From the _Zen of Programming_ by Geoffrey James:
"Curse these personal computers!" cried the novice in anger, "To make them do anything I must use three or even four editing programs. This is truly intolerable!" The master programmer stared at the novice. "And what would you do to remedy this state of affairs?" he asked. The novice thought for a moment. "I will design a new editing program," he said, "a program that will replace all these others."
   Suddenly the master struck the novice on the side of his head.
   "What did you do that for?" exclaimed the surprised novice.
   "I have no wish to learn another editing program," said the master.
   And suddenly the novice was enlightened.

I think the above parable is appropriate when comparing desktop environments, especially from the end-user perspective. Most users barely scratch the surface of the features included with their desktop environment. In fact, from what I have seen, many features -- even those specifically tagged as "user-friendly" -- tend to cause more confusion than benefit.

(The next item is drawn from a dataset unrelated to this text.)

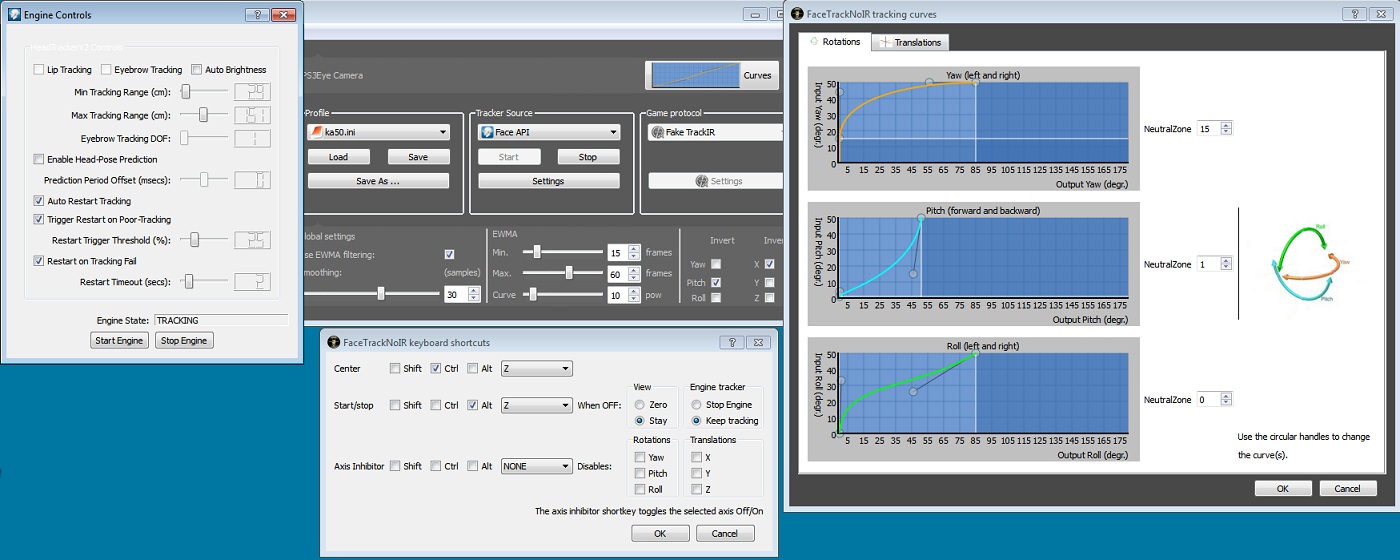Click help icon in Engine Controls titlebar
1400x560 pixels.
[256, 15]
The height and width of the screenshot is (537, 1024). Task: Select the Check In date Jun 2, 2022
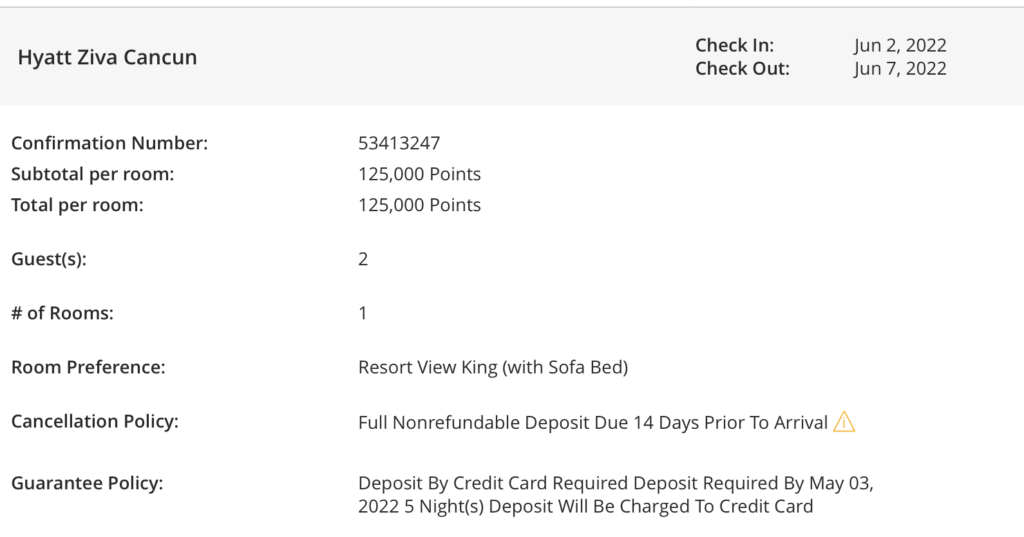(x=900, y=45)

This is not intended as a sleight against end users -- their expertise often lies in other areas. It is instead reinforcement for what Ivar said before. Users are malleable and can be trained to use JDS, KDE, or whatever desktop environment suits. The bigger issue right now is can the user perform all the tasks he or she needs to do? If the answer to that question is no, then it makes little difference how good the desktop environment is. (Compatibility is a threshold need, aka dissatisfier, in the Kano model.)

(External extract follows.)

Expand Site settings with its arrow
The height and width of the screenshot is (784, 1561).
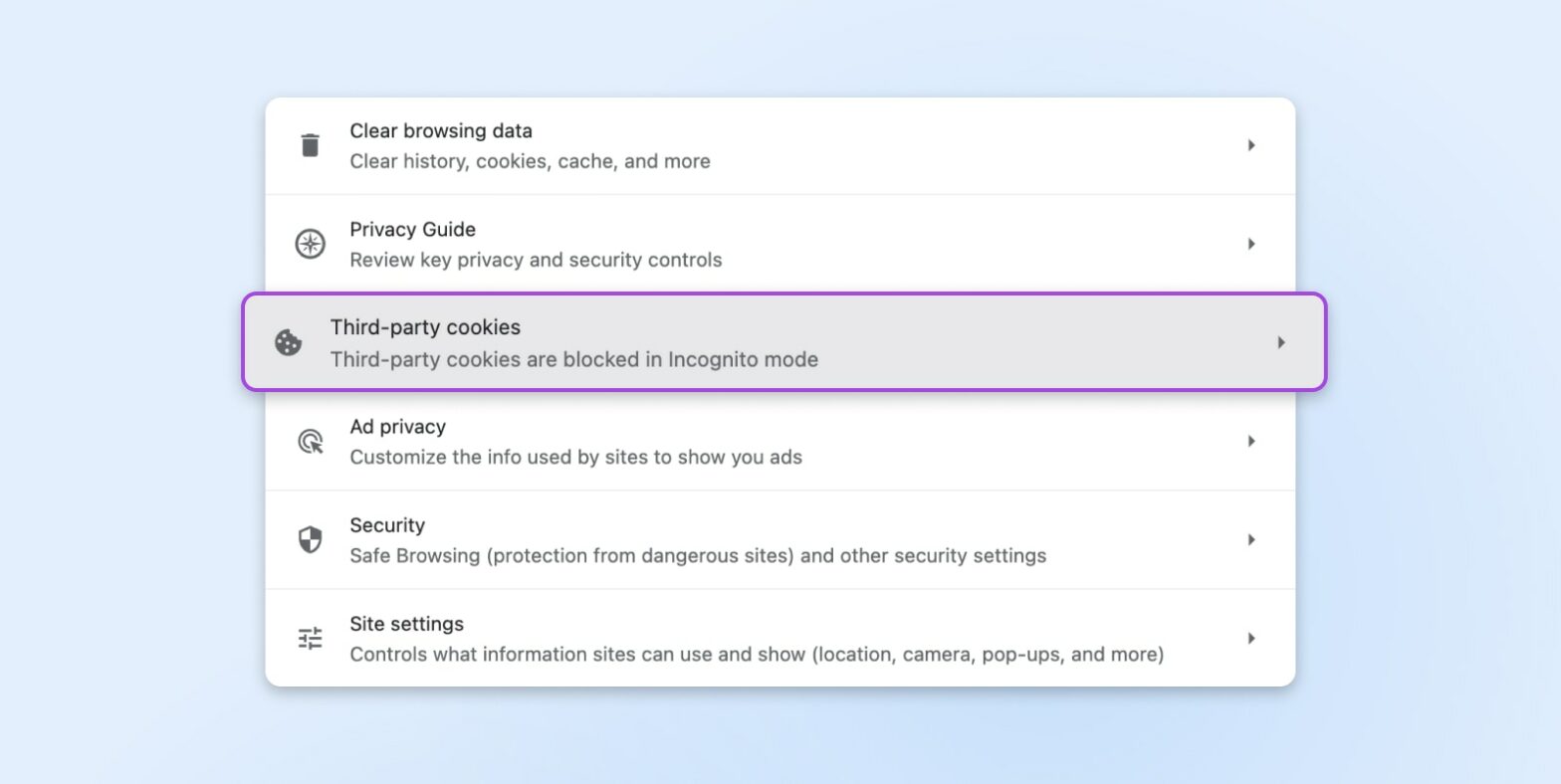point(1251,638)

Acrobat Reader has been mentioned several times on this list as a linchpin issue. I think Acrobat Reader is important and improvements in this area are good. But I personally feel that the stronger issues are vertical market software support for business users and digital-media peripheral support for broad consumer access.
-jerry


Ivar Janmaat wrote:

Jakob Oestergaard wrote:

Why is KDE not an option?

Well it isn't about KDE versus JDS.
It's about MS Windows versus JDS or KDE or Icewm or whatever you can think of. Eventually it boils down to what the end users expect (end users are non technical users).
For our end users this means:
1. Dutch user interface
2. Dutch applications
3. Dutch help text
4. Dutch books and documentation
5. Their business applications need to work with word processor and spreadsheet.

The last one is often the biggest issue. Form generators pull data out of their databases to generate a forms in MS Word. For some branches there are several applications which use VB scripts to generate forms in Word which do not work in Open/Star office. As a service provider you need a lot of resources and a software developer who wants to invest in this in order to move away form MS Windows / Office.

All these issues make it hard to really create a solid alternative to the MS windows for now. But hard does not mean impossible. There is some movement and I think 2007 we will be an interesting year.